**Records supplied:**
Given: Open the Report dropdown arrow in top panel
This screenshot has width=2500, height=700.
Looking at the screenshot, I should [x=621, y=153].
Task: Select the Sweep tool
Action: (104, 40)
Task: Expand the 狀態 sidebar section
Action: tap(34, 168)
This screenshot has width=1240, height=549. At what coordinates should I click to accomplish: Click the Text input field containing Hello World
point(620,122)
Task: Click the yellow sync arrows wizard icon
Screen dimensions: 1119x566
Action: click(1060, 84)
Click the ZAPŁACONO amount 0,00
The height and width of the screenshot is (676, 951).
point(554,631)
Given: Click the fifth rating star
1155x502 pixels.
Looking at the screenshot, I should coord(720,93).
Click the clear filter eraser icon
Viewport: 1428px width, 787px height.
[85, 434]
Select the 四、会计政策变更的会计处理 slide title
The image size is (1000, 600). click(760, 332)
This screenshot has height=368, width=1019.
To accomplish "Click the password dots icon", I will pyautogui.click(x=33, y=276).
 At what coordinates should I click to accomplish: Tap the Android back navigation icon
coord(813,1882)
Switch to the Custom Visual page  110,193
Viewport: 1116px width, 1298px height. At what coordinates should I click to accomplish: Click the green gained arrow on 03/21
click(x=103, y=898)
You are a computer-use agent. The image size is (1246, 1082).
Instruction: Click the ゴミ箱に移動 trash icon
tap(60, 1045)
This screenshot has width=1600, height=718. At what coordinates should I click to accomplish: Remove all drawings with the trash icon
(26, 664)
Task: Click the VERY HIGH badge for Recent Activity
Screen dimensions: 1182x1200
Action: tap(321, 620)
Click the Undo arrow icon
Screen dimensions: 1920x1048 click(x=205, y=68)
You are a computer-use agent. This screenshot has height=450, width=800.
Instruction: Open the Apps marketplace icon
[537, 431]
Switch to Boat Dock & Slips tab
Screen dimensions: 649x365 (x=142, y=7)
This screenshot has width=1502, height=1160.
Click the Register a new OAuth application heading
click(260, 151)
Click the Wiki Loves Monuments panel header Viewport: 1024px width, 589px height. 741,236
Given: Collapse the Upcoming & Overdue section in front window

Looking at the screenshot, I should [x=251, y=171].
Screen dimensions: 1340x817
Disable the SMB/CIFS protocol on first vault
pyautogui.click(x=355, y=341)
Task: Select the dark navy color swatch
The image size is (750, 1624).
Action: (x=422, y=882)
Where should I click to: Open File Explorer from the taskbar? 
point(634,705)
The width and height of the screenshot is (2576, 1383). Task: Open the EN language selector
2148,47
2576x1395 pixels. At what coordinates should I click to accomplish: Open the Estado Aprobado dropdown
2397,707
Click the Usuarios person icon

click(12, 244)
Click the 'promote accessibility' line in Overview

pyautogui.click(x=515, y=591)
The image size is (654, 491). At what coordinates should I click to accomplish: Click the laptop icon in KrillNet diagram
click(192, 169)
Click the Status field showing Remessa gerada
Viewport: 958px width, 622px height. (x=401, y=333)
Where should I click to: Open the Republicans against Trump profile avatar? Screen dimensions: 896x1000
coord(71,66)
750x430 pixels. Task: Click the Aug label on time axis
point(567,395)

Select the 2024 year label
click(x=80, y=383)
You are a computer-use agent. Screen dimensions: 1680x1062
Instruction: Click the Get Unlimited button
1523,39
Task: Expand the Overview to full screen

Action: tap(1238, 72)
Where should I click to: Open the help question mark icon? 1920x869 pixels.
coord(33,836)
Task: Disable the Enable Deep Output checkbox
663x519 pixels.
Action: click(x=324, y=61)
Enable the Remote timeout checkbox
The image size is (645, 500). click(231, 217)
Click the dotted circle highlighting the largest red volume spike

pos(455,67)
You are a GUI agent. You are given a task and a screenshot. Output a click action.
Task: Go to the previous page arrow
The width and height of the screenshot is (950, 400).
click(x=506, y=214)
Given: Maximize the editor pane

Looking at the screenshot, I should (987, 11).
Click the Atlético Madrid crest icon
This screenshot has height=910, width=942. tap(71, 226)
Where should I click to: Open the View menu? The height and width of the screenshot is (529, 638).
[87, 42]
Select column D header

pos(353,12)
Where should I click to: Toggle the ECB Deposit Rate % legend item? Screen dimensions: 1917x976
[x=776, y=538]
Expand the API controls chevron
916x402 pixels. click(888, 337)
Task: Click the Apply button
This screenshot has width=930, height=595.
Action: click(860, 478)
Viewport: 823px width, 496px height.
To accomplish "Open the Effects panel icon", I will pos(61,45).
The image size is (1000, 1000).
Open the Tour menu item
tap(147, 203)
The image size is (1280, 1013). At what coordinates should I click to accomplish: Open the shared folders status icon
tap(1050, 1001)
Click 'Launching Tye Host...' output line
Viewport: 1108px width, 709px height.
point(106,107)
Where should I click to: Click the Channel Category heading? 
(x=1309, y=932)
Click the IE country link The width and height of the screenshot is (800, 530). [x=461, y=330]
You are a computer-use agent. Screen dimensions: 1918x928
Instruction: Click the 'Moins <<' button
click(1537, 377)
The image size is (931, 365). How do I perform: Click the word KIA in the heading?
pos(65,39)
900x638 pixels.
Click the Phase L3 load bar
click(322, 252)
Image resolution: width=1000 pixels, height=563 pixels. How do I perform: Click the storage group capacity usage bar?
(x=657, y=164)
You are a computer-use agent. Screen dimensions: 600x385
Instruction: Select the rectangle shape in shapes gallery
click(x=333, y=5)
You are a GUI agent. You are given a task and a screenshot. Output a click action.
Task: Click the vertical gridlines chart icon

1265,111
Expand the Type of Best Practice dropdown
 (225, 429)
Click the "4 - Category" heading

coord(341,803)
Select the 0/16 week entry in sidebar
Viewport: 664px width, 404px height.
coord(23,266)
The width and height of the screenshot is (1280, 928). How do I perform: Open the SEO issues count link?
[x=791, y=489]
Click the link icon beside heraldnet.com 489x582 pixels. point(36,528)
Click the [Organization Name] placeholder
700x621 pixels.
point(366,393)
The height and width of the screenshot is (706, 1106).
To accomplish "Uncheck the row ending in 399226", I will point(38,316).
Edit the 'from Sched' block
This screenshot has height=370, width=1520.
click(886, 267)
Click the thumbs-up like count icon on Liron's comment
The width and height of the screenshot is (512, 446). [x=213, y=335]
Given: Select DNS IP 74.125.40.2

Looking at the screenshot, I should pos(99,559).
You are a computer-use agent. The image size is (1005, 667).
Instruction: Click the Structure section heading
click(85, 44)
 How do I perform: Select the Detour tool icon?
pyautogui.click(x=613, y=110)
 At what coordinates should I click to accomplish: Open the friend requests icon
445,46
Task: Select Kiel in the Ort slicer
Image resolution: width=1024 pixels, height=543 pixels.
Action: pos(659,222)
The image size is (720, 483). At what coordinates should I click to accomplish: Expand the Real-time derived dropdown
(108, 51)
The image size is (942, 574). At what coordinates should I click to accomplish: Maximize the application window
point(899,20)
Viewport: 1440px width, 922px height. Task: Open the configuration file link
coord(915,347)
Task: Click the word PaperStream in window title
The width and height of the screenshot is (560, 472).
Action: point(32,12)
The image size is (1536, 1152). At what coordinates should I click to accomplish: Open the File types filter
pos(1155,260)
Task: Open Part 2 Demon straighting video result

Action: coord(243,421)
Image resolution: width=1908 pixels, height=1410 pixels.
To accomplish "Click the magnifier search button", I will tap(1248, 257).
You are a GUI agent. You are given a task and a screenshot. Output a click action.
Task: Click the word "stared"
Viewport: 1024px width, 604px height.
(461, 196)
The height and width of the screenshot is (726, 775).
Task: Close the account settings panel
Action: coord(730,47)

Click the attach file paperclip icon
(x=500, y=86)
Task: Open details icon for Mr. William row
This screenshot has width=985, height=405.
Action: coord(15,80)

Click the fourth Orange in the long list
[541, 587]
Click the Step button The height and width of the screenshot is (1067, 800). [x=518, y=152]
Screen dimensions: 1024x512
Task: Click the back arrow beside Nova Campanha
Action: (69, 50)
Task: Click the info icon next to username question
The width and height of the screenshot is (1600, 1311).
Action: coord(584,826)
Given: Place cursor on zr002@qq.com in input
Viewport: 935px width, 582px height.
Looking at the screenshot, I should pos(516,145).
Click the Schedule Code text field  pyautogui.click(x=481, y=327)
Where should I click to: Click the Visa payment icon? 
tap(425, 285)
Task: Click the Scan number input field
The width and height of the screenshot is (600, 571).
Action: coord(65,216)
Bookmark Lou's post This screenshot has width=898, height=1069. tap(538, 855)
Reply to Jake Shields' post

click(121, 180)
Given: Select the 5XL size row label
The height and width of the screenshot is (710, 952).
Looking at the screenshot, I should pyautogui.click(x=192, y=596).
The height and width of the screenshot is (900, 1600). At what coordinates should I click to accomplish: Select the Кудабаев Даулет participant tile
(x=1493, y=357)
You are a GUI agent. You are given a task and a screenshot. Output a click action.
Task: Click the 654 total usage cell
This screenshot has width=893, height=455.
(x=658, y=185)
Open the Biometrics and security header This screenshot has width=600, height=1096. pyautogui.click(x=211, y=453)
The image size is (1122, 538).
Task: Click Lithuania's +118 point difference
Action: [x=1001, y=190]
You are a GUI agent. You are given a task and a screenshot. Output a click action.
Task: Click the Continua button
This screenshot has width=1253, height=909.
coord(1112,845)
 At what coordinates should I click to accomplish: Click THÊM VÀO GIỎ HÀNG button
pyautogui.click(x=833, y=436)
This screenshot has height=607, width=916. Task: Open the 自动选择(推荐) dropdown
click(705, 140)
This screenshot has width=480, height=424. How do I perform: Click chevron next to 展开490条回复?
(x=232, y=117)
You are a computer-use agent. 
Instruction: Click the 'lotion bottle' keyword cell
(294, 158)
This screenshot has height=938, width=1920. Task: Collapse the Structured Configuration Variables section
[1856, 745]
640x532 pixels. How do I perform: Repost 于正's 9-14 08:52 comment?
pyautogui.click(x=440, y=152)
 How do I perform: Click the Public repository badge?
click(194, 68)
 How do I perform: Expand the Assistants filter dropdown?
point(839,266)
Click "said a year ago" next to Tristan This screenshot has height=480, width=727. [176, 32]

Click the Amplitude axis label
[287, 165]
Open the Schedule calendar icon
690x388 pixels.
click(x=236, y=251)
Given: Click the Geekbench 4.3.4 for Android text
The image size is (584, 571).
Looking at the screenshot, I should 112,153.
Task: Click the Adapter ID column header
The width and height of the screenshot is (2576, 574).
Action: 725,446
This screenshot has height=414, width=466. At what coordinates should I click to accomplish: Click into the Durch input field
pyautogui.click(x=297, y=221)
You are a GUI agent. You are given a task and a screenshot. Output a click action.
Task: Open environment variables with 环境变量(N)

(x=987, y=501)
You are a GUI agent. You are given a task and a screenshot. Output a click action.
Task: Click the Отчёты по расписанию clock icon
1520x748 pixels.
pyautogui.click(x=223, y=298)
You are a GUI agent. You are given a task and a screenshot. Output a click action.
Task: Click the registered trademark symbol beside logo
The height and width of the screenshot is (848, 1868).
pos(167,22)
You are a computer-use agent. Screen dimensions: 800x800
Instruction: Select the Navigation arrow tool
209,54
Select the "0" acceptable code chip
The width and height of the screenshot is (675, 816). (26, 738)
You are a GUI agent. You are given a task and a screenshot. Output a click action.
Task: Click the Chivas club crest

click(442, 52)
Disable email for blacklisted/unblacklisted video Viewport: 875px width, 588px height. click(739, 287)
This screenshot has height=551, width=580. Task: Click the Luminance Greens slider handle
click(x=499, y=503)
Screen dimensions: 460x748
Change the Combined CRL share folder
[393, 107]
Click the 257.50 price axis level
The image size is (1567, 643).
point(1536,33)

**Exercise instructions:** With the line holding "The width and height of the screenshot is (560, 472)." as the first and the line holding "Given: Select the 5XL size row label" as the last, please transcribe exactly the lines of the material above in that range and nothing else.

**Response to this exercise:**
The width and height of the screenshot is (560, 472).
Action: point(32,12)
The image size is (1536, 1152). At what coordinates should I click to accomplish: Open the File types filter
pos(1155,260)
Task: Open Part 2 Demon straighting video result

Action: coord(243,421)
Image resolution: width=1908 pixels, height=1410 pixels.
To accomplish "Click the magnifier search button", I will tap(1248, 257).
You are a GUI agent. You are given a task and a screenshot. Output a click action.
Task: Click the word "stared"
Viewport: 1024px width, 604px height.
(461, 196)
The height and width of the screenshot is (726, 775).
Task: Close the account settings panel
Action: coord(730,47)

Click the attach file paperclip icon
(x=500, y=86)
Task: Open details icon for Mr. William row
This screenshot has width=985, height=405.
Action: coord(15,80)

Click the fourth Orange in the long list
[541, 587]
Click the Step button The height and width of the screenshot is (1067, 800). [x=518, y=152]
Screen dimensions: 1024x512
Task: Click the back arrow beside Nova Campanha
Action: (69, 50)
Task: Click the info icon next to username question
The width and height of the screenshot is (1600, 1311).
Action: coord(584,826)
Given: Place cursor on zr002@qq.com in input
Viewport: 935px width, 582px height.
Looking at the screenshot, I should pos(516,145).
Click the Schedule Code text field  pyautogui.click(x=481, y=327)
Where should I click to: Click the Visa payment icon? 
tap(425, 285)
Task: Click the Scan number input field
The width and height of the screenshot is (600, 571).
Action: coord(65,216)
Bookmark Lou's post This screenshot has width=898, height=1069. tap(538, 855)
Reply to Jake Shields' post

click(121, 180)
Given: Select the 5XL size row label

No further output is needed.